2019 Month : September Volume : 6 Issue : 35 Page : 2406-2410
Vikash Dixit1, Pradeep Kumar Yadav2
Dr. Vikash Dixit,
#SS-II, 823, Sector- D1,
LDA Colony, Kanpur Road,
Lucknow- 226012, Uttar Pradesh.
Neurocognitive dysfunctions particularly executive functioning, attention, processing speed, verbal learning and declarative memory are key aspects of Bipolar disorder, as they occur in all the phases of the illness, across all neuropsychological domains, even during remission of symptoms. In our study, we compared the frequency and types of neurocognitive deficits and factors influencing them in individuals with Bipolar I disorder, their first-degree unaffected relatives and healthy controls.
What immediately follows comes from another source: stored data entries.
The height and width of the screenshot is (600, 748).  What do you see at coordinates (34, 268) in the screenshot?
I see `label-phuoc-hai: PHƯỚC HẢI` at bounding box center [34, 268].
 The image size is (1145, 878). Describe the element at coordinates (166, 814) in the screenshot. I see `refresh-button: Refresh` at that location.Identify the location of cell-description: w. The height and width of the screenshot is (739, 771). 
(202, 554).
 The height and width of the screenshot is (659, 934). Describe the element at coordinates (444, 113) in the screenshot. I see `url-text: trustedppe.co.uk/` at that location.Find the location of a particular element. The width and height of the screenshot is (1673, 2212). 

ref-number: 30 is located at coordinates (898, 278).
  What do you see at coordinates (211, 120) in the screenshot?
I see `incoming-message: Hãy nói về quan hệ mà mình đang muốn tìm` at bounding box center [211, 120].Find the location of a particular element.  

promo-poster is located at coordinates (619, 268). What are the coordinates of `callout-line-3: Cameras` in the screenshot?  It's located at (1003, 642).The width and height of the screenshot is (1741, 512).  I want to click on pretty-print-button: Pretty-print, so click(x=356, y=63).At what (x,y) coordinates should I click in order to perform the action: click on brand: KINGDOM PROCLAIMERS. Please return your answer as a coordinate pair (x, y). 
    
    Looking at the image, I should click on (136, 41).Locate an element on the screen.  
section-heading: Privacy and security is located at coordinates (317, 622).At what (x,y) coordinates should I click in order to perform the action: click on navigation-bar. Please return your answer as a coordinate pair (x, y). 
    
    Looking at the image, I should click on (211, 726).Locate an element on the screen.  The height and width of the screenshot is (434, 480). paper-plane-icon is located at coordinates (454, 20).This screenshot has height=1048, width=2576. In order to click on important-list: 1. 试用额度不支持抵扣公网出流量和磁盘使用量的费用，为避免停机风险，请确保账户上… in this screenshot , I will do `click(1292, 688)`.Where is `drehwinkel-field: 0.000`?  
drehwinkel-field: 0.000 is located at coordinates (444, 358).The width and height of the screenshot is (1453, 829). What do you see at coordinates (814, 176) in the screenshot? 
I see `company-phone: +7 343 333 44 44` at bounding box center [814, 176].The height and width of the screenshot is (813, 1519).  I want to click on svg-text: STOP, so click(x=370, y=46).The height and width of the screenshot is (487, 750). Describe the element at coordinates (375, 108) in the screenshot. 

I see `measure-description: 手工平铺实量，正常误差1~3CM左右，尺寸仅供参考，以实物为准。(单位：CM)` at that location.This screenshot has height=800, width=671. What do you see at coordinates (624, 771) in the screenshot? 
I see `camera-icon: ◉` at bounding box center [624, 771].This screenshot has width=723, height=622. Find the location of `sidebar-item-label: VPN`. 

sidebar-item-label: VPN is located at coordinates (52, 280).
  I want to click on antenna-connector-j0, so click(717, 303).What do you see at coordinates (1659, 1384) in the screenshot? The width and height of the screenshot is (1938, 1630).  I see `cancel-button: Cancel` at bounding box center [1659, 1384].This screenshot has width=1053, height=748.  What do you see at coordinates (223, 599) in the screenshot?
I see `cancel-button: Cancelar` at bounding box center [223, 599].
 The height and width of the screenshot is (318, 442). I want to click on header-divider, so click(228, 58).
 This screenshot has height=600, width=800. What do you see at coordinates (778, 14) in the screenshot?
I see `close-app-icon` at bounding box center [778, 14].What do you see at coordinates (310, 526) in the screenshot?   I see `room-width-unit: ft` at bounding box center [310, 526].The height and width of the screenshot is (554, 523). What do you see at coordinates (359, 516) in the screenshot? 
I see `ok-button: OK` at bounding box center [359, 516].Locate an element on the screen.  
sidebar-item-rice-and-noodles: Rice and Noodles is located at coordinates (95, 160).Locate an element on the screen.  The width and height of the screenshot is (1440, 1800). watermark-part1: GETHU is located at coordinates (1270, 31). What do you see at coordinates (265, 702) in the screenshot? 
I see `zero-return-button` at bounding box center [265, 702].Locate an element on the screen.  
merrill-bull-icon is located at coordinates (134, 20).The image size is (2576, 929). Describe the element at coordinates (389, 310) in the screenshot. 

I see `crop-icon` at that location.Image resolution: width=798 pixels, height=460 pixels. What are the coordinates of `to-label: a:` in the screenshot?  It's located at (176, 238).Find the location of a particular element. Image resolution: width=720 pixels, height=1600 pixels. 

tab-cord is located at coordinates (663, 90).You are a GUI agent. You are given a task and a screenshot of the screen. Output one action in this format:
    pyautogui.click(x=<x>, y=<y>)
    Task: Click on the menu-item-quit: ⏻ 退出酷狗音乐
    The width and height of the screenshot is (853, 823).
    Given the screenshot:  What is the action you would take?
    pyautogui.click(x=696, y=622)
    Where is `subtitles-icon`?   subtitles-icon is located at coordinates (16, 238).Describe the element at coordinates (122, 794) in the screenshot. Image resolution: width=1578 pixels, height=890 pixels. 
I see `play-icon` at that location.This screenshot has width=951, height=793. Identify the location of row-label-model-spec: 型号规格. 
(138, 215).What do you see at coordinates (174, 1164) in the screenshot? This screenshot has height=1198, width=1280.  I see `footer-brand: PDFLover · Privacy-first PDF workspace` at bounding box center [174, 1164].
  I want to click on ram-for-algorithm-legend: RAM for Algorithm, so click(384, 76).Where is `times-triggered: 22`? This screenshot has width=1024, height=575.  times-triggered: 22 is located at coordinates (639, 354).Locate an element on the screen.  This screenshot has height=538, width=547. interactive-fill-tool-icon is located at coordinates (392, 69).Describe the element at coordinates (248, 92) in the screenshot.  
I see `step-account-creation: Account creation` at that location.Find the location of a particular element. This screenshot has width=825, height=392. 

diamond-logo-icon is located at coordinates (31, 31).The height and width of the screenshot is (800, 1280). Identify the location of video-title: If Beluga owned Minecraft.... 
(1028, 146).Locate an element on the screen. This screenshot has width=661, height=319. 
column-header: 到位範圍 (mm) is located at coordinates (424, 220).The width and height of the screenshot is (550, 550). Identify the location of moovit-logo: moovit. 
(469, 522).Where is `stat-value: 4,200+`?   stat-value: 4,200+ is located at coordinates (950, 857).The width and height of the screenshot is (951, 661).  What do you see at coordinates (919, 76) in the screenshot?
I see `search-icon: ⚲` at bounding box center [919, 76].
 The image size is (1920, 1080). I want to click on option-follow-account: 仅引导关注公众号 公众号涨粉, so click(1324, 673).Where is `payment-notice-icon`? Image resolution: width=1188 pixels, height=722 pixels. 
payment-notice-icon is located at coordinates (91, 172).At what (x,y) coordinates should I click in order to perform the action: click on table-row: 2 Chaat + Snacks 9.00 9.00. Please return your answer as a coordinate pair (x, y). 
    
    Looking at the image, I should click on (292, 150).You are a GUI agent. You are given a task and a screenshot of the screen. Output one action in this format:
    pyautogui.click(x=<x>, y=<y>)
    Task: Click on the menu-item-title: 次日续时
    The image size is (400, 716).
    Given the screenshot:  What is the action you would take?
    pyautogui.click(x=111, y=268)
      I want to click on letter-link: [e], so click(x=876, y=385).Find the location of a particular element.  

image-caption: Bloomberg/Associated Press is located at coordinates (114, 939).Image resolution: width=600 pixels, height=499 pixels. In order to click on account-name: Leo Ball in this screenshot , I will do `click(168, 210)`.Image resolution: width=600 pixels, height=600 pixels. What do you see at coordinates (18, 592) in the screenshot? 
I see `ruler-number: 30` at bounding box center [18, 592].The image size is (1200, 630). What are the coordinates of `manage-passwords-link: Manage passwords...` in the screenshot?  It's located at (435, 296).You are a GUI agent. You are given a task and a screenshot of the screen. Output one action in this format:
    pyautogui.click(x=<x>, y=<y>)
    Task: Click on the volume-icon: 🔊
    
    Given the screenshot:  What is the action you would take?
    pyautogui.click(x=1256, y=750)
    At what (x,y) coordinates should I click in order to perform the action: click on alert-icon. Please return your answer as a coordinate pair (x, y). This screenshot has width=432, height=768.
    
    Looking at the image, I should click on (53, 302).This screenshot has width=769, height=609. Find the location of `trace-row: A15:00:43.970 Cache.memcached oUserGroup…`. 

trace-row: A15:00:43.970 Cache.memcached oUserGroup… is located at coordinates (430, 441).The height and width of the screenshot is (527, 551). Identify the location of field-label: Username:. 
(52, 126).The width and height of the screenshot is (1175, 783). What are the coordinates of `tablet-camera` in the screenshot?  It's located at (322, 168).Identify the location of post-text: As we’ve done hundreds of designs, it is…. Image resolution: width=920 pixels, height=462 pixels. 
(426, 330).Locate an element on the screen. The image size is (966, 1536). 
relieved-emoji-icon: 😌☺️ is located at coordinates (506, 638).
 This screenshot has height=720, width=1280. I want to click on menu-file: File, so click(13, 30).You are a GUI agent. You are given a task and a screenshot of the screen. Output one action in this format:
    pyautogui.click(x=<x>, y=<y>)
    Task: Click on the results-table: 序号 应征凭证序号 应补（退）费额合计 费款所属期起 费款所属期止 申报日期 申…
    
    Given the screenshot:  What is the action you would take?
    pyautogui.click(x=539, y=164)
It was a cross sectional, case control, comparative, study with 50 samples in each of the three groups. Diagnosis of Bipolar disorder I was made following DSM IV TR criteria and current euthymic state was established by applying YMRS and HDRS scale. Neurocognitive performance was assessed on MMSE, frontal assessment battery, trail making test A and B. Statistical tests used were chi square test, ANOVA and Pearson’s correlation using SPSS 20 software.
Age (early onset), duration of illness, total number of episodes and number of manic episodes worsen the neurocognitive performance.
First degree unaffected relatives of Bipolar I disorder patients had impairment in psychomotor speed and executive functioning with alternating attention suggesting, these may be valid endophenotypic traits of bipolar disorder. Euthymic Bipolar I patients had significant frontal dysfunction and impairment in psychomotor speed, visual conceptualization and visuomotor tracking. Neurocognitive deficits in the euthymic Bipolar I patients and their first-degree unaffected relatives may be of different nature, more global in patients while more specific in relatives. Neuropsychological deficits in remission period impair socio-occupational functions which lead to poor compliance and more relapses. This highlights the need of routine assessment and early interventions even in euthymic stage. Cognitive impairment in unaffected first-degree relatives warrants periodic neurocognitive testing, psycho education and early medical intervention if required.